Il documento, disponibile sia in versione da scaricare che in formato web, offre indicazioni sui Programmi europei e sui servizi informativi e di supporto messi a disposizione da Regione Lombardia. Inoltre, per le iniziative di maggiore rilievo strategico e in coerenza con le priorità programmatiche regionali, descrive la possibilità di costruire una partnership congiunta con Regione Lombardia, grazie al documento “Piani tematici per lo sviluppo delle proposte progettuali”, che propone una selezione indicativa dei principali temi rispetto ai quali Regione Lombardia è interessata a sviluppare proposte progettuali nell’ambito dei Programmi a Gestione.

Info su: http://www.ue.regione.lombardia.it/cs/Satellite?c=News&cid=1213715602944&childpagename=ProgrammazioneComunitaria%2FDetail&pagename=PROCOMWrapper 

Linee guida delle Regioni e delle Province Autonome per l’attuazione del Regolamento (UE) n. 651/2014 della Commissione del 17 giugno 2014, che dichiara alcune categorie di aiuti compatibili con il mercato interno in applicazione degli Articoli 107 e 108 del trattato

Le presenti linee guida e relative check list finali devono intendersi quale contributo delle Regioni e delle Province autonome per la corretta applicazione del Regolamento (UE) n. 651/2014.

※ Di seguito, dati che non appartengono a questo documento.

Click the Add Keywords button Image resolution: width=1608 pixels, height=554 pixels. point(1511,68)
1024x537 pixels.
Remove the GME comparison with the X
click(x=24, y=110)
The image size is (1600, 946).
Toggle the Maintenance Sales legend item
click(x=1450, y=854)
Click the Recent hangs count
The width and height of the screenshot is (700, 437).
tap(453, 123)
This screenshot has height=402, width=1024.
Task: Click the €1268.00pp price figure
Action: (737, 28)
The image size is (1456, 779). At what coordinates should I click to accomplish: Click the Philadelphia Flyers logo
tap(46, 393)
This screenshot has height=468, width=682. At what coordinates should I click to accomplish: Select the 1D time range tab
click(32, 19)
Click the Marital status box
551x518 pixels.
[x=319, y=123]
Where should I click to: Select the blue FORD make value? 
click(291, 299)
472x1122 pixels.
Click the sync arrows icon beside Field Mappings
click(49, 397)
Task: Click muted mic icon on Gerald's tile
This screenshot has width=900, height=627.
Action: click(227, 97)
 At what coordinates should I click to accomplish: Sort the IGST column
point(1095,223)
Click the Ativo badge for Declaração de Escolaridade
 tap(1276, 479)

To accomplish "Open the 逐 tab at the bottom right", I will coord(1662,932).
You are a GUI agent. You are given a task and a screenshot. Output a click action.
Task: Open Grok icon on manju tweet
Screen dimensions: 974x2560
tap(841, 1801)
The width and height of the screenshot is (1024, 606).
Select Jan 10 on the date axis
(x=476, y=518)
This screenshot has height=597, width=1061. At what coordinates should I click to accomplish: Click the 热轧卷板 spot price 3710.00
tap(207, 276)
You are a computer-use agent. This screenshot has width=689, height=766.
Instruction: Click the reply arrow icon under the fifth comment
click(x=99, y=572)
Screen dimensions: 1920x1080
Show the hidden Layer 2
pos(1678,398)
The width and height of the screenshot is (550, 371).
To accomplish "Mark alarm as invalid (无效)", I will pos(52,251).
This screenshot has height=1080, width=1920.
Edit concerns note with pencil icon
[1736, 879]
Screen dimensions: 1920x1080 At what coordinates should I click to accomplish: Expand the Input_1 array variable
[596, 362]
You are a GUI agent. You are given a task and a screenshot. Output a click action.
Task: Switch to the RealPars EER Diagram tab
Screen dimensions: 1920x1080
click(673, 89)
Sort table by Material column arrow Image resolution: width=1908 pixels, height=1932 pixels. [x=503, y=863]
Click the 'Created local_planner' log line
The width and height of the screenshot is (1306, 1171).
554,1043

Esse nascono dalla necessità di condividere problematiche attuative ed interpretative comuni a tutte le amministrazioni regionali e provinciali impegnate nel faticoso lavoro di integrazione delle procedure europee con quelle amministrative interne: l’incremento delle categorie esentate dall’obbligo di notifica preventiva ai sensi del Regolamento (UE) n. 651/2014 ha fortemente ampliato le responsabilità delle Amministrazioni concedenti aiuti di Stato, in quanto per le stesse vige l’obbligo del controllo preventivo di compatibilità delle misure di aiuto e quindi gravate dell’onere non solo di interpretare e applicare correttamente i nuovi testi normativi europei, ma soprattutto di distinguere quali misure costituiscono aiuti di Stato e devono pertanto essere assoggettate alle regole di concorrenza.